しかし、バブル崩壊後は旅行形態が団体から個人に変わってきたため観光客は減少し2000年代初頭には90万人ほどに落ち込みましたが、少しずつ持ち直し2015年『北陸新幹線(長野-金沢)』の開業に伴い148万人まで回復しました。
時が経つことで現れてくる『東尋坊タワー』を含めた建物の老朽化と空き店舗の増加、観光客の伸び悩みなどの問題を抱えており、行政の力も加えた「石畳の舗装」や「無電柱化」そして空き店舗を使った「観光交流センター」を設置するなど活性化に苦心しています。
各店舗も無策なわけでは無く、訪日外国人観光客が増えていることもあり店舗を免税店化したり、昭和の雰囲気を漂わせている中に現代的なお洒落な店舗も増えてきています。
「古きもの」と「新しきもの」とが、どのように融合し展開されていくのか、断崖絶壁を背にした『東尋坊商店街』の取り組みを時折訪れることで、『東尋坊』の雄大な姿とともに移りゆく時代の変化に関心を持つのも良いかもしれません。
「しつむ身のうき名をかへよ法の道 西をたつねて浮へ後の世」
今は昔、比叡山延暦寺の末寺となっていた越前勝山の『平泉寺(へいせんじ)』には数千人の僧がいました。
その中で、一人の僧『東尋坊』はとても力が強く粗暴で手が付けられず好き放題に悪行を重ねており、『平泉寺』の僧たちはすっかり困り果てていました。
1182年4月5日、『平泉寺』の僧たちは海辺見物へ出掛ける際に『東尋坊』にも声をかけて誘いました。
一同が高い巌壁(がんぺき)から海を見下ろせるその場所に着くと酒盛りが始まり、天気も良く眺めの良い景色も手伝い酒がすすみ、踊り出す者も出てきました。
そのうちに、『東尋坊』も酒に酔って横になり、うとうとと眠り始めました。
『東尋坊』のその様子をうかがうと一同は目配せをし、『真柄覚念(まがらかくねん)』という寺侍に合図を送りました。
『真柄覚念』はここぞとばかりに『東尋坊』を巌壁の上から海へ突き落としました。

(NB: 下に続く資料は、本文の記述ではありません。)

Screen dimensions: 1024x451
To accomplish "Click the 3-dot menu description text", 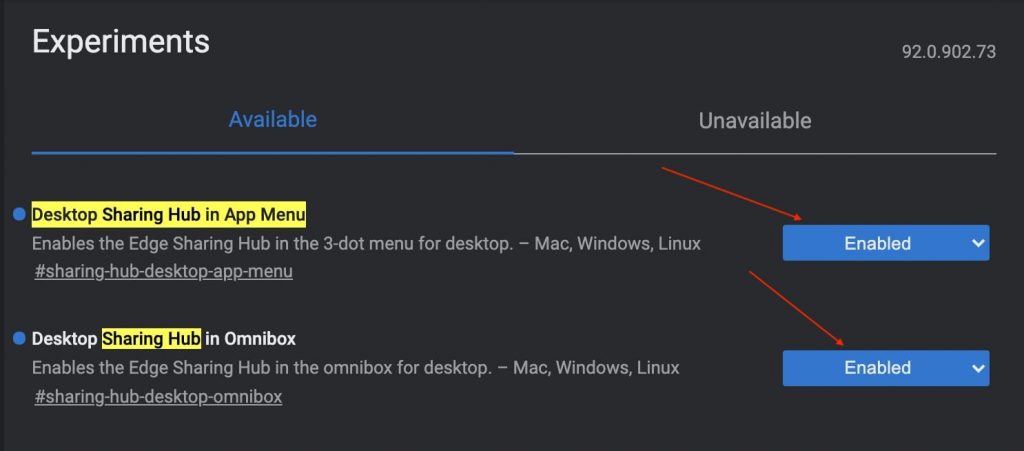I will pos(366,244).
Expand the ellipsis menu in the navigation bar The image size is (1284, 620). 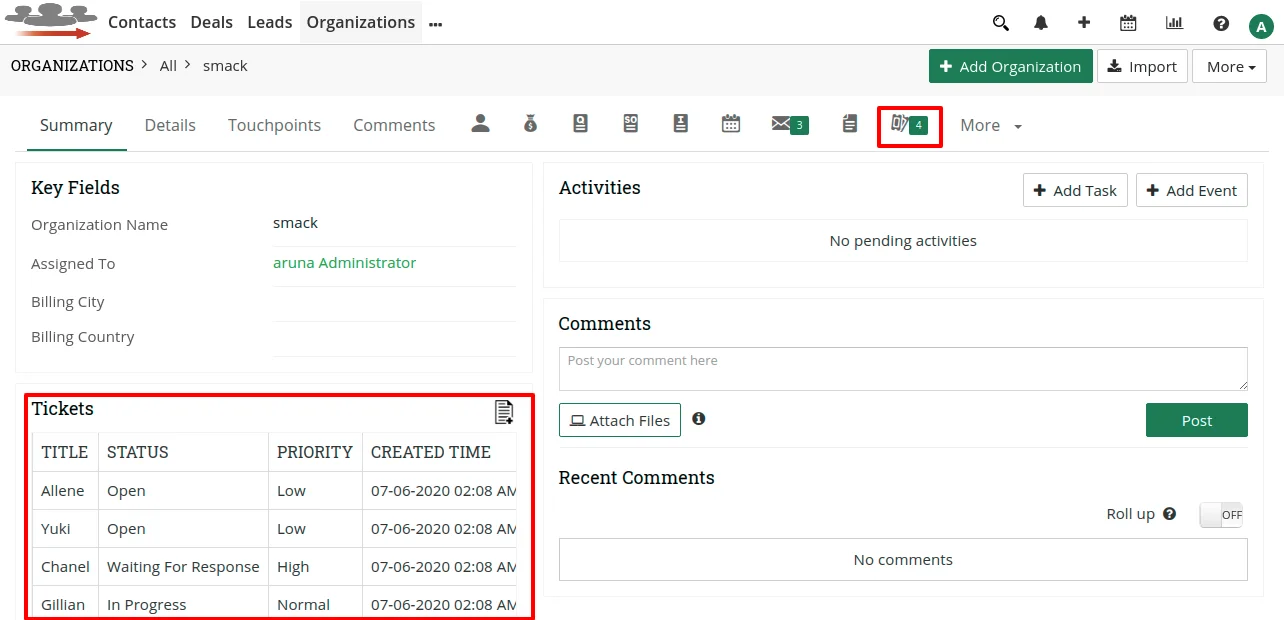pos(435,22)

『平泉寺』の僧たちの狙いは『東尋坊』を酔わせ巌壁から海へと突き落とすことでした。
『東尋坊』は突き落とされながらも、近くにいた者を道連れに巌壁の下へと落ち波間に沈んでいきました。
ところが、『東尋坊』の怨みはすさまじく、それまで太陽の輝いていた空に、たちまち黒い雲が渦を巻き空を黒く染め、豪雨と雷が大地を打ち、大地は激しく震え出しました。『東尋坊』の怨念は自分を殺した『真柄覚念』をその巌壁の底へと吸い込んでしまいました。
以来、毎年『東尋坊』が落とされた4月5日の前後には激しい風が吹き、海が濁り、荒波が立ち、雷雨は西に起こり東を尋ねて『平泉寺』に向かったと言います。

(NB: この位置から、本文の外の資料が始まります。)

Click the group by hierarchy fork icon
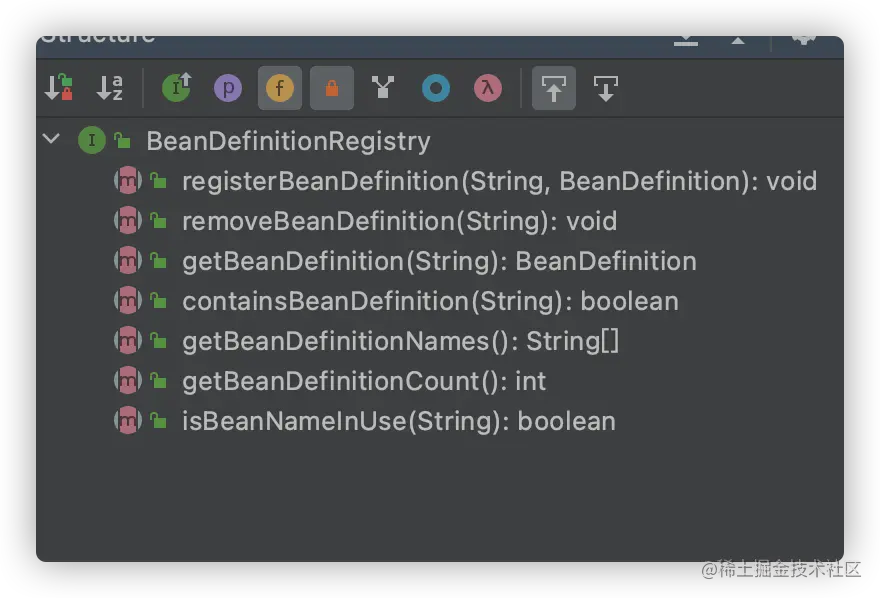The image size is (880, 598). [383, 88]
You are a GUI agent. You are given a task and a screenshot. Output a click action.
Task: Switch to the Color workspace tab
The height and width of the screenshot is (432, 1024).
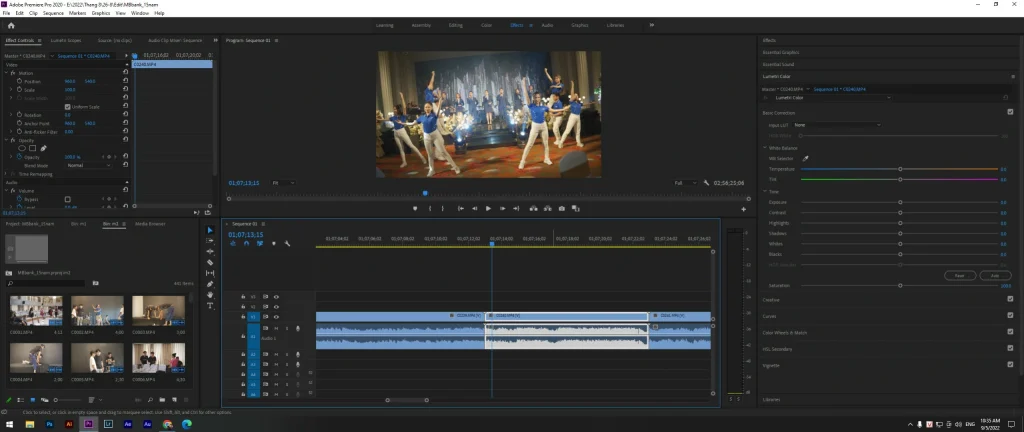486,24
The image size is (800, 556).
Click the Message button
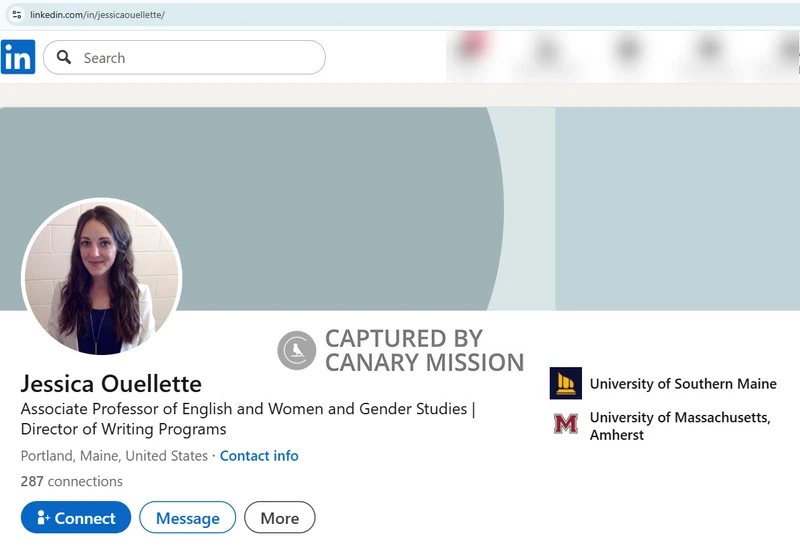pos(188,518)
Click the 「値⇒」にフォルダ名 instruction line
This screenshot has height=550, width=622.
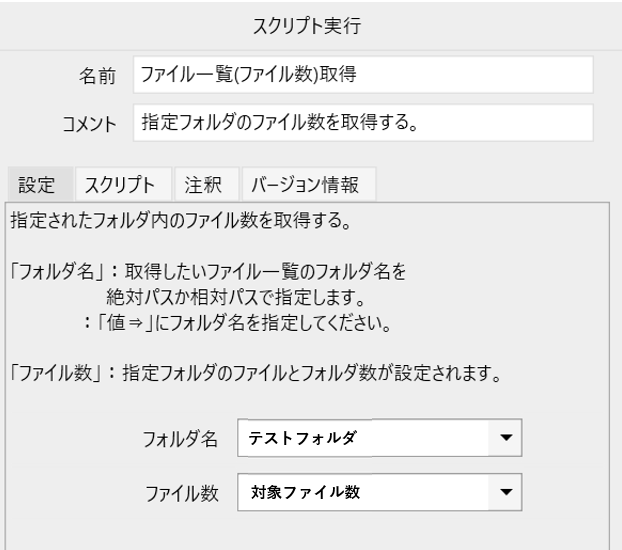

この近くに住む漁師たちは、漁に出ることができないだけでなく、毎年の祟りを恐ろしく思い『東光寺(とうこうじ)』の『瑞雲(ずいうん)』僧正に相談しました。早速、『瑞雲』僧正は岸にのぞみ『東尋坊』の霊を弔い、手向けの詩をつくり海に投じました。
「好図見性到心清 迷則平泉不太平 北海漫々風浪静 東尋何敢碍舟行」
すると、毎年続いていた『東尋坊』の祟りが、この日を境になくなりました。
それから、人々はこの巌壁を『東尋坊』と呼ぶようになったと伝えられています。